[Text and item location entries]
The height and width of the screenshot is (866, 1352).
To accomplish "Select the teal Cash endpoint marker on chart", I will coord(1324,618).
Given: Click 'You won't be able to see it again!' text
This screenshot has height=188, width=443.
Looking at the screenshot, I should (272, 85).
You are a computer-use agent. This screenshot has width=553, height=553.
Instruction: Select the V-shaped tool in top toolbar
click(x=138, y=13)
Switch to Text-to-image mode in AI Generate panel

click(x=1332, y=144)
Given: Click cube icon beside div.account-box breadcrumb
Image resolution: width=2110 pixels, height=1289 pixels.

[PROBLEM STATEMENT] Copy the listing above line for line, making no changes.

[RESPONSE TO THE TASK]
The height and width of the screenshot is (866, 1352).
To accomplish "Select the teal Cash endpoint marker on chart", I will coord(1324,618).
Given: Click 'You won't be able to see it again!' text
This screenshot has height=188, width=443.
Looking at the screenshot, I should (272, 85).
You are a computer-use agent. This screenshot has width=553, height=553.
Instruction: Select the V-shaped tool in top toolbar
click(x=138, y=13)
Switch to Text-to-image mode in AI Generate panel

click(x=1332, y=144)
Given: Click cube icon beside div.account-box breadcrumb
Image resolution: width=2110 pixels, height=1289 pixels.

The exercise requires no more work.